Your objective
Copy out the material from the line that contains "Task: Close the copy forecast dialog with X" through the line that contains "pyautogui.click(x=1061, y=19)", keeping every line, requests included. Offset each coordinate in the answers by adding 121 to it.

Information supplied

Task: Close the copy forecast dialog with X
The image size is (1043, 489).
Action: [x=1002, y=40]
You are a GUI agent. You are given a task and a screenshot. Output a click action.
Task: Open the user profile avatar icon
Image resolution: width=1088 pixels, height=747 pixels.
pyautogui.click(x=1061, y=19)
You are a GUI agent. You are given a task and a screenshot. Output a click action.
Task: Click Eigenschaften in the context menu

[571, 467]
---
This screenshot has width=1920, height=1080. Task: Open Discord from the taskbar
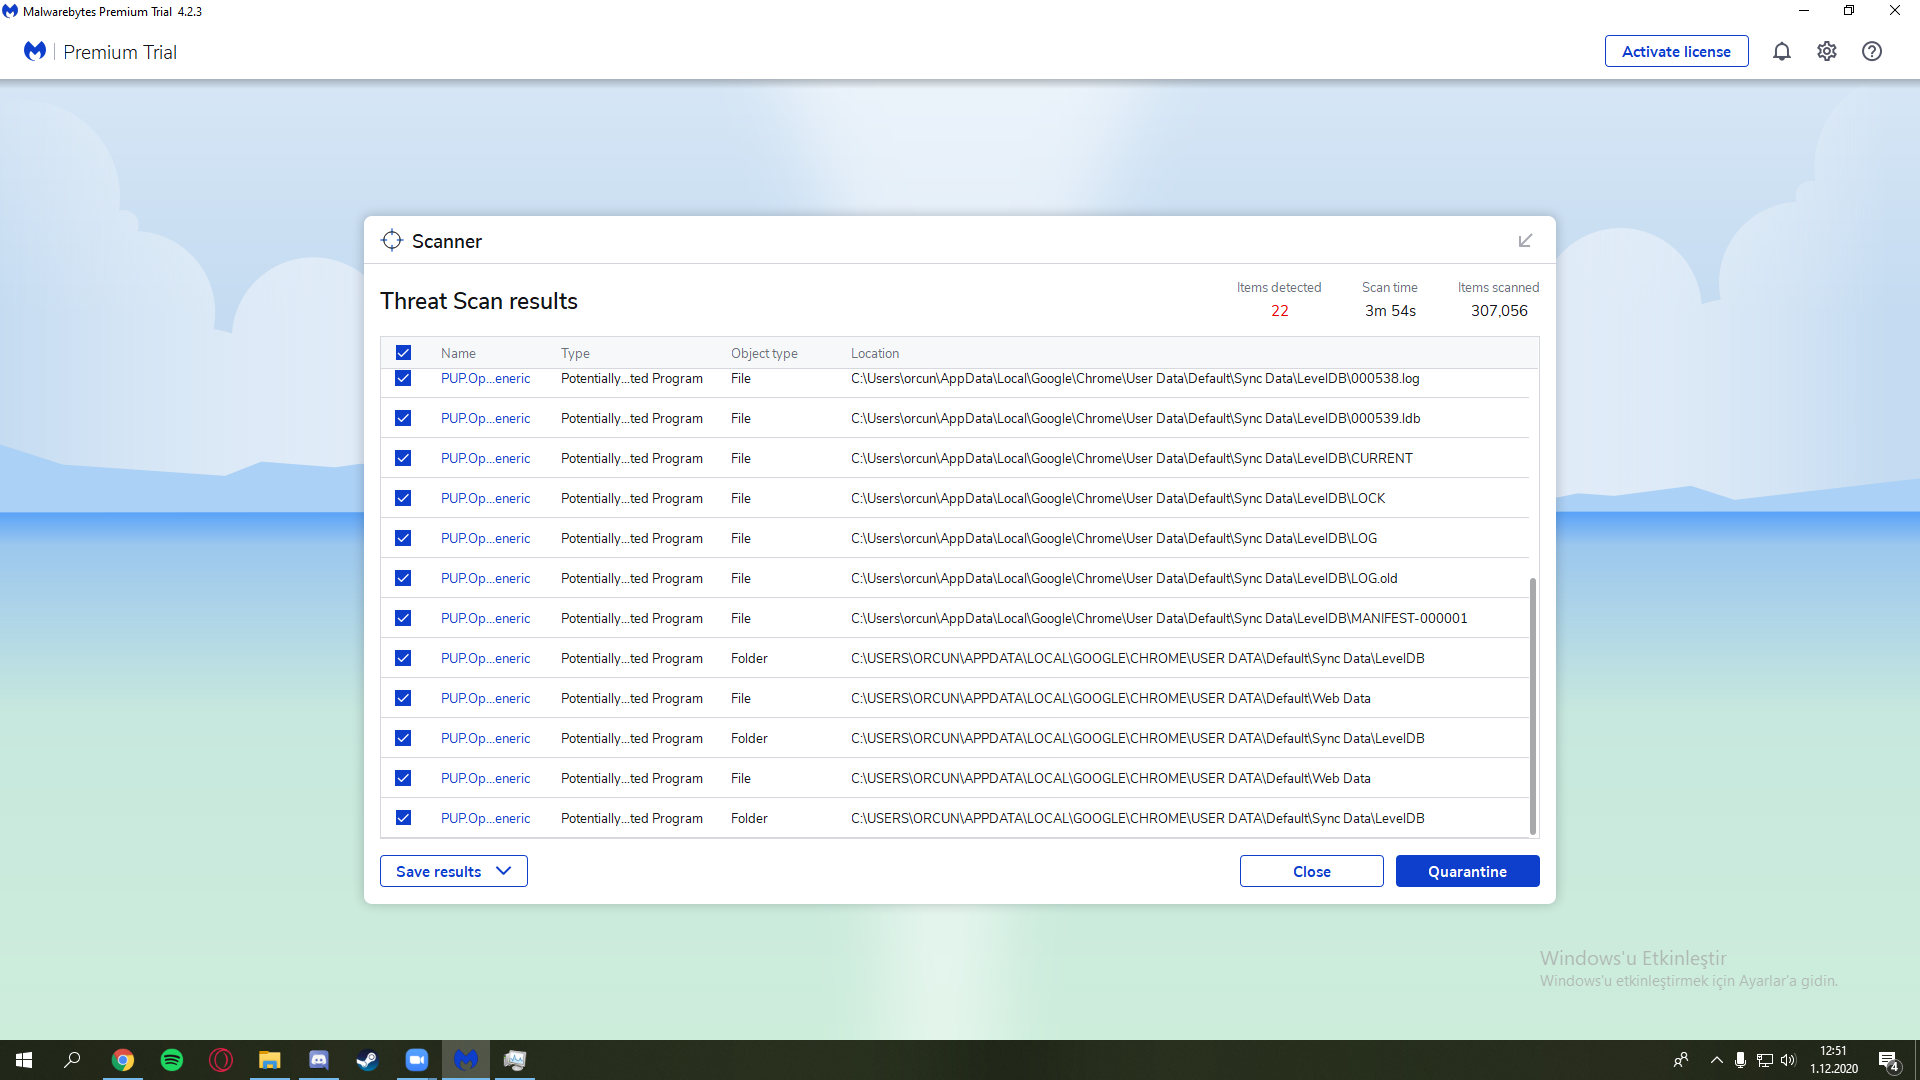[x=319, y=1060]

Answer for this exercise
Task: Close the copy forecast dialog with X
The image size is (1043, 489).
Action: [x=1123, y=161]
You are a GUI agent. You are given a task and a screenshot. Output a click action.
Task: Open the user profile avatar icon
Image resolution: width=1088 pixels, height=747 pixels.
pyautogui.click(x=1182, y=140)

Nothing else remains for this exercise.